### Short exercise
Swap every "Viewport" in the lines below for "Display area", leaving everything else unchanged.

A block of data:
---

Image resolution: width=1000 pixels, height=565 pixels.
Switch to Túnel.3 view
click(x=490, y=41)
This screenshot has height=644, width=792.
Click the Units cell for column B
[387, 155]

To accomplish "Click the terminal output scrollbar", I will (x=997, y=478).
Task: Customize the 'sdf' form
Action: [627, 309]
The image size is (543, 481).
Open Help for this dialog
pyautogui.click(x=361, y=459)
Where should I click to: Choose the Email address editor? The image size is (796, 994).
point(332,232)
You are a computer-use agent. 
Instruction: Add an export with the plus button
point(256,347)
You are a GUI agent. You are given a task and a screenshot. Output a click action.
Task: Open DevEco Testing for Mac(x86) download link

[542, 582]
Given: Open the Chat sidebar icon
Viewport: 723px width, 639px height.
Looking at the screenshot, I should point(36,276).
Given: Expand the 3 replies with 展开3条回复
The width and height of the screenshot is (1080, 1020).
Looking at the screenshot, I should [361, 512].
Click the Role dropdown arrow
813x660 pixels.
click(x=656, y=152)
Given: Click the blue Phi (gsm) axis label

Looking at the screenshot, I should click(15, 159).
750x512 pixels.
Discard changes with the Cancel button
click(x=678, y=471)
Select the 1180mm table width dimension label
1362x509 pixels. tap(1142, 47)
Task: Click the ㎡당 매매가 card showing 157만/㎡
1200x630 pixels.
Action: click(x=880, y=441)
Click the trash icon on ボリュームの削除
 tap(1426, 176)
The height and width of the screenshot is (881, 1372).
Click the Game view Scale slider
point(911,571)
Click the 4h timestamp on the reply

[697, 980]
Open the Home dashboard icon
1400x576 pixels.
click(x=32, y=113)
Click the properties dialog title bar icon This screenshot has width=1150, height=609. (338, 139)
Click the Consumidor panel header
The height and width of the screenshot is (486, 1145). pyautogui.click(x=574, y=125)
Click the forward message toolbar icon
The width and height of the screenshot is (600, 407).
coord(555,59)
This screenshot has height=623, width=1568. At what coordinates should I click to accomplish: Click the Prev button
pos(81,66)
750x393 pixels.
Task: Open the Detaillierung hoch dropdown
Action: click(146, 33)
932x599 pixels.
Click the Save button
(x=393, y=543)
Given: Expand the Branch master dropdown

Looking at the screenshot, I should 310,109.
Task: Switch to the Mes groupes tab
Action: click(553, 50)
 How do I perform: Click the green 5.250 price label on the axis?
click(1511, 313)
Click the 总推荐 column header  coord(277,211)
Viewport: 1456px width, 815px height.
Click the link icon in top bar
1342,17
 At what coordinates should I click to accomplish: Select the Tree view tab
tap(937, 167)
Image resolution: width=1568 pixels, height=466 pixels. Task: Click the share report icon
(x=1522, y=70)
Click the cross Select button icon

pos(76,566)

---

### Exercise output
Image resolution: width=1000 pixels, height=565 pixels.
Switch to Túnel.3 view
click(x=490, y=41)
This screenshot has height=644, width=792.
Click the Units cell for column B
[387, 155]

To accomplish "Click the terminal output scrollbar", I will (x=997, y=478).
Task: Customize the 'sdf' form
Action: [627, 309]
The image size is (543, 481).
Open Help for this dialog
pyautogui.click(x=361, y=459)
Where should I click to: Choose the Email address editor? The image size is (796, 994).
point(332,232)
You are a computer-use agent. 
Instruction: Add an export with the plus button
point(256,347)
You are a GUI agent. You are given a task and a screenshot. Output a click action.
Task: Open DevEco Testing for Mac(x86) download link

[542, 582]
Given: Open the Chat sidebar icon
Display area: 723px width, 639px height.
Looking at the screenshot, I should point(36,276).
Given: Expand the 3 replies with 展开3条回复
The width and height of the screenshot is (1080, 1020).
Looking at the screenshot, I should [361, 512].
Click the Role dropdown arrow
813x660 pixels.
click(x=656, y=152)
Given: Click the blue Phi (gsm) axis label

Looking at the screenshot, I should click(15, 159).
750x512 pixels.
Discard changes with the Cancel button
click(x=678, y=471)
Select the 1180mm table width dimension label
1362x509 pixels. tap(1142, 47)
Task: Click the ㎡당 매매가 card showing 157만/㎡
1200x630 pixels.
Action: click(x=880, y=441)
Click the trash icon on ボリュームの削除
 tap(1426, 176)
The height and width of the screenshot is (881, 1372).
Click the Game view Scale slider
point(911,571)
Click the 4h timestamp on the reply

[697, 980]
Open the Home dashboard icon
1400x576 pixels.
click(x=32, y=113)
Click the properties dialog title bar icon This screenshot has width=1150, height=609. (338, 139)
Click the Consumidor panel header
The height and width of the screenshot is (486, 1145). pyautogui.click(x=574, y=125)
Click the forward message toolbar icon
The width and height of the screenshot is (600, 407).
coord(555,59)
This screenshot has height=623, width=1568. At what coordinates should I click to accomplish: Click the Prev button
pos(81,66)
750x393 pixels.
Task: Open the Detaillierung hoch dropdown
Action: click(146, 33)
932x599 pixels.
Click the Save button
(x=393, y=543)
Given: Expand the Branch master dropdown

Looking at the screenshot, I should 310,109.
Task: Switch to the Mes groupes tab
Action: click(553, 50)
 How do I perform: Click the green 5.250 price label on the axis?
click(1511, 313)
Click the 总推荐 column header  coord(277,211)
Display area: 1456px width, 815px height.
Click the link icon in top bar
1342,17
 At what coordinates should I click to accomplish: Select the Tree view tab
tap(937, 167)
Image resolution: width=1568 pixels, height=466 pixels. Task: Click the share report icon
(x=1522, y=70)
Click the cross Select button icon

pos(76,566)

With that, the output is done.